Patrick Watson c’est ici le capitaine d’un navire qui tangue, qui tangue, sur une mer démontée, et l’harmonium, lancinant, qui imite le remous lent, et moite. La guitare électrique jette un éclair ci et là, pour faire fuir la scie musicale qui geint comme une sirène, et tout ça, tout ça on l’imagine, Watson droit comme un piquet sur le pont de son bateau, un éclat de rire au coin des lèvres, la main sur la casquette.
Patrick Watson c’est ailleurs le conducteur d’un train fou qui avale des kilomètres rythmés par des marimbas, secouant sa tête comme un enragé, riant comme un furieux. La grosse caisse aux pas lourds qui lui court aprèset manque de le rattraper chaque seconde. Midnight Express, une nouvelle pièce, hitchcockienne.
Des titres comme des compositions pour le cinéma, un concert en forme de film de deux heures et demie. Des mélodies aquatiques au piano comme sur un Mr. Tom que Lynch n’aurait pas renié, ces notes comme autant d’étincelles qui dégringolent.

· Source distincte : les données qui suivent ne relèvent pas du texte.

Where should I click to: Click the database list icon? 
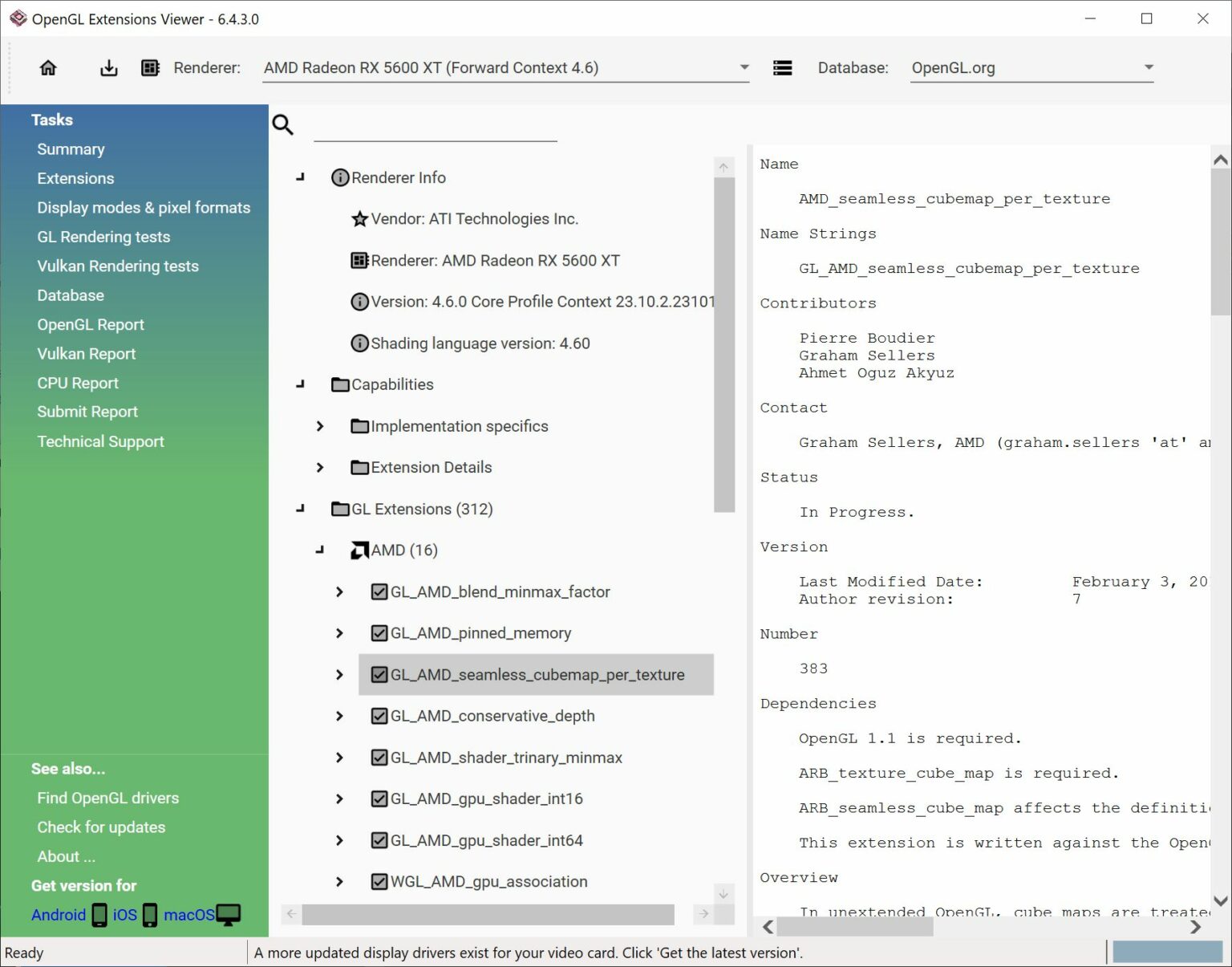782,68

Et derrière, saccadés, ces morceaux de films, des pieds qui remuent la terre sous l’eau.
Watson c’est un drôle de Monsieur Loyal complètement timbré qui s’époumonne dans un mégaphone, c’est son cirque de musiciens qui osent ; des boucles extra-terrestres, des bruits de jouets d’enfant et un ballon de baudruche qui se dégonfle lentement posés sur une mélopée tout ce qu’il y a de plus classique au piano. Watson qui tape comme un fou sur son piano, Simon qui s’effrite les doigts sur sa guitare électrique, Robbie jetant une cymbale qui se fracasse sur le sol. Man Under The Sea entamé sur un des balcons du théâtre, just me, a fish and the sea repris par toute la salle.
Et cette envie pressante de secouer tout son corps d’avant en arrière, sa tête de gauche à droite, vite, plus vite. Ou bien de rester immobile pendant cinq bonnes minutes, complètement hypnotisé par les bulles de fumée et le son des baguettes balais qui caressent la peau tendue, la voix étouffée.

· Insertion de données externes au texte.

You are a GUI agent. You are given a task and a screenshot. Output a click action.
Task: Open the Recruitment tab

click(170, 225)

Un concert comme une perle au fond d’une huître, comme un trésor enterré profondément sur une île.
Pour le corps, l’esprit, les yeux et les oreilles.
Photo : Katerina Plevkova








































Le cirque Watson
En fait, au lieu de gâcher ton appréciation sur le concert "traditionnel", je crois que la session "Concert de Poche" t’a complètement séduite d’avance, et que si Patoche avait pété dans le micro, tu aurais aussi trouvé ça génial.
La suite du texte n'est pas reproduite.